=== STATED TASK ===
In the listing below, can you give the lines from the line with "You are a computer-use agent. This" up to and including the line with "tap(279, 426)" as a JSON list of strings, one string per line, with blank lines left out?

=== SOURCE RECORDS ===
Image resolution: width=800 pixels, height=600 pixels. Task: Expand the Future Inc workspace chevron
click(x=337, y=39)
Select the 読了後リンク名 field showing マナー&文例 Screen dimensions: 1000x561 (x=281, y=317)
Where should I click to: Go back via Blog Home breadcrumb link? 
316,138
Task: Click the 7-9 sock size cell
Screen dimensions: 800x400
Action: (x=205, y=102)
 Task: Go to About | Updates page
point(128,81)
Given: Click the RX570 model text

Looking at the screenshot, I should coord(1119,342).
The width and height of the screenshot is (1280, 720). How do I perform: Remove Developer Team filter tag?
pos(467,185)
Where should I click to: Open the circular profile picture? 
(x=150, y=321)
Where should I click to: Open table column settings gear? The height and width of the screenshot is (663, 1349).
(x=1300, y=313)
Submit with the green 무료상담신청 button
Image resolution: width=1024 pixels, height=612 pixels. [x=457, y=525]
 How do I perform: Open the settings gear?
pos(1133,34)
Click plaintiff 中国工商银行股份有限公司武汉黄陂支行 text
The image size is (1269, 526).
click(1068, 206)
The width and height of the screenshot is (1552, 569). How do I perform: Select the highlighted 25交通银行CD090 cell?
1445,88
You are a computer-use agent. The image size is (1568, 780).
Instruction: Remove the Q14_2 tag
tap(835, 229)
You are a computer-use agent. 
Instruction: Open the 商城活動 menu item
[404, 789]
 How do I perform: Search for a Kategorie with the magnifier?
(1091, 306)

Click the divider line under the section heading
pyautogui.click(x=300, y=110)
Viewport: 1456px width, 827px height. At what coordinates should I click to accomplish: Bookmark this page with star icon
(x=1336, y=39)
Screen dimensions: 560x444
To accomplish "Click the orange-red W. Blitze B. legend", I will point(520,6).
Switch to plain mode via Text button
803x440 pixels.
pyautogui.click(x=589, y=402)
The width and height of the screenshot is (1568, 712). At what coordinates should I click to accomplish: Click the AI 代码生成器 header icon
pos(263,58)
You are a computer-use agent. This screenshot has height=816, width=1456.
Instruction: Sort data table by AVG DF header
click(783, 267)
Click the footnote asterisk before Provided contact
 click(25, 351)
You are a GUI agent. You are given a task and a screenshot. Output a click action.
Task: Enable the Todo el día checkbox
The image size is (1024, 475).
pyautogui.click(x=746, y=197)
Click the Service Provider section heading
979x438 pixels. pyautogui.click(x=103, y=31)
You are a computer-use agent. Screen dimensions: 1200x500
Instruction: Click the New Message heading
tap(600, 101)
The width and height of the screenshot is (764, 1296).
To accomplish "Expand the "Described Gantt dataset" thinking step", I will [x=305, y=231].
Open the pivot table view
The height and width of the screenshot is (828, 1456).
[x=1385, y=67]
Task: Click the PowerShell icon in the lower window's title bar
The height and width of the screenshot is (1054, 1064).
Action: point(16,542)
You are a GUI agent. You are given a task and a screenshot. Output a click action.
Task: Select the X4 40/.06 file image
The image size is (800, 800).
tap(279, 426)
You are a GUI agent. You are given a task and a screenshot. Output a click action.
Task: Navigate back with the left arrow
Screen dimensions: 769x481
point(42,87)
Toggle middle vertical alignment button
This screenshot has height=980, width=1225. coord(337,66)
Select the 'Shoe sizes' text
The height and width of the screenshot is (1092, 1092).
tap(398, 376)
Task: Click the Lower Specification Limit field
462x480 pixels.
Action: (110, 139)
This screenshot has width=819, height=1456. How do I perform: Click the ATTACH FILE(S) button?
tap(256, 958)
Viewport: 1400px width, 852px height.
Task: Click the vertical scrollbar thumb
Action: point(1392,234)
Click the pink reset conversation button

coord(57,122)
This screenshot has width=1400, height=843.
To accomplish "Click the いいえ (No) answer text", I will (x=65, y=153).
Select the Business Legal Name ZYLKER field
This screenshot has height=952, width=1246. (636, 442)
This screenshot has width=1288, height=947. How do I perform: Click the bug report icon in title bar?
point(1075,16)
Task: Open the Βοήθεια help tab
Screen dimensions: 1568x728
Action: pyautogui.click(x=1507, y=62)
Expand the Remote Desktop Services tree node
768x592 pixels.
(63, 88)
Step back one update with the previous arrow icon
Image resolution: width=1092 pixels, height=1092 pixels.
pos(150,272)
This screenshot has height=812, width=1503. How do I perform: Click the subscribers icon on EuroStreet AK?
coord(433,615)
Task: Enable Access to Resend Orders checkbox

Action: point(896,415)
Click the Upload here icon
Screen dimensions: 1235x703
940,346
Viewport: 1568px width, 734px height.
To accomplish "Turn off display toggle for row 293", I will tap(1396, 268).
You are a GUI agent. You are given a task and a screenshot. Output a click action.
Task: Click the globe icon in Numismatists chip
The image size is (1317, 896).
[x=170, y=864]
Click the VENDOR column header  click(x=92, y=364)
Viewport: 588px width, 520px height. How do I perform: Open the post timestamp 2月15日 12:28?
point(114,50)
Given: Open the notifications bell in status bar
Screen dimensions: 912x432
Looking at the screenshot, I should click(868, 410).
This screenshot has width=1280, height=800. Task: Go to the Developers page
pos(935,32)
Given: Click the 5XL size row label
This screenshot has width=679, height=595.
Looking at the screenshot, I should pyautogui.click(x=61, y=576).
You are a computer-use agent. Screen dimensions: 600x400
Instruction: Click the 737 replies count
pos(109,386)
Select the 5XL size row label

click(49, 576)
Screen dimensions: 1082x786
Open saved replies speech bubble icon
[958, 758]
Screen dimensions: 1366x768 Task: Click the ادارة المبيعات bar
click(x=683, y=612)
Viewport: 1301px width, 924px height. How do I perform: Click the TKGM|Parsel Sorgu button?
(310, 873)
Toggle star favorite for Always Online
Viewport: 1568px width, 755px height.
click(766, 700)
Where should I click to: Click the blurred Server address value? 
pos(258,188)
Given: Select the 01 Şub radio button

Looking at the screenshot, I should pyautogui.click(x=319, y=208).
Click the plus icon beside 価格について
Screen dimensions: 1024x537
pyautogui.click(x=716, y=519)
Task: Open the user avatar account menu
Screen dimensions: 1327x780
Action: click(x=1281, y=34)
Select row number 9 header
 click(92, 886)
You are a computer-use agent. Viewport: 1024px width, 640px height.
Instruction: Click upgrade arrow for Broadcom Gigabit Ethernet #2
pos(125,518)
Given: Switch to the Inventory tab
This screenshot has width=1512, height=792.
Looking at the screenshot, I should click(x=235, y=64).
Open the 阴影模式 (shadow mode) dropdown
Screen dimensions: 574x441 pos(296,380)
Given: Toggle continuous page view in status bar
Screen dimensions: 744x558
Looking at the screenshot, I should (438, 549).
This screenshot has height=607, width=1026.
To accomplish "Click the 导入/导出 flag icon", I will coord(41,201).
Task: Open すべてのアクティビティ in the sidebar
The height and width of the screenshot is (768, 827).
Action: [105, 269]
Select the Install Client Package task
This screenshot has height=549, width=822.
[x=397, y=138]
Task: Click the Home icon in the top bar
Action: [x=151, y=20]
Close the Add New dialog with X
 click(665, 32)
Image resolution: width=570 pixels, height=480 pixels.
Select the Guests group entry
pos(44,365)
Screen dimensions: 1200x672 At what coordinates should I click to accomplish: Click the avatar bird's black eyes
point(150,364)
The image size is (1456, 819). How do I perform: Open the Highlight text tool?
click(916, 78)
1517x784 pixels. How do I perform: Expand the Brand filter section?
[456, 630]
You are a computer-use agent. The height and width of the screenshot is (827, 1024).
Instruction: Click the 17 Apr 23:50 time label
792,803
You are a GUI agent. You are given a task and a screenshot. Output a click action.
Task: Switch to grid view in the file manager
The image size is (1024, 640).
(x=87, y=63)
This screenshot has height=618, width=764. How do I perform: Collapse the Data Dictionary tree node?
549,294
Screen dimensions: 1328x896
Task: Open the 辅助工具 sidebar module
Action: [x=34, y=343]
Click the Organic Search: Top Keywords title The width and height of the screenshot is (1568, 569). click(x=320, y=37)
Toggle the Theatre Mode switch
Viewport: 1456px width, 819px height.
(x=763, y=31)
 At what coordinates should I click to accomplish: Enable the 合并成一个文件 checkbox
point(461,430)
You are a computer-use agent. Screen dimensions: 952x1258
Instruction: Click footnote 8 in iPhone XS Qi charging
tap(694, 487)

=== ANSWER FOR THIS EXERCISE ===
[
  "You are a computer-use agent. This screenshot has height=816, width=1456.",
  "Instruction: Sort data table by AVG DF header",
  "click(783, 267)",
  "Click the footnote asterisk before Provided contact",
  " click(25, 351)",
  "You are a GUI agent. You are given a task and a screenshot. Output a click action.",
  "Task: Enable the Todo el día checkbox",
  "The image size is (1024, 475).",
  "pyautogui.click(x=746, y=197)",
  "Click the Service Provider section heading",
  "979x438 pixels. pyautogui.click(x=103, y=31)",
  "You are a computer-use agent. Screen dimensions: 1200x500",
  "Instruction: Click the New Message heading",
  "tap(600, 101)",
  "The width and height of the screenshot is (764, 1296).",
  "To accomplish \"Expand the \"Described Gantt dataset\" thinking step\", I will [x=305, y=231].",
  "Open the pivot table view",
  "The height and width of the screenshot is (828, 1456).",
  "[x=1385, y=67]",
  "Task: Click the PowerShell icon in the lower window's title bar",
  "The height and width of the screenshot is (1054, 1064).",
  "Action: point(16,542)",
  "You are a GUI agent. You are given a task and a screenshot. Output a click action.",
  "Task: Select the X4 40/.06 file image",
  "The image size is (800, 800).",
  "tap(279, 426)"
]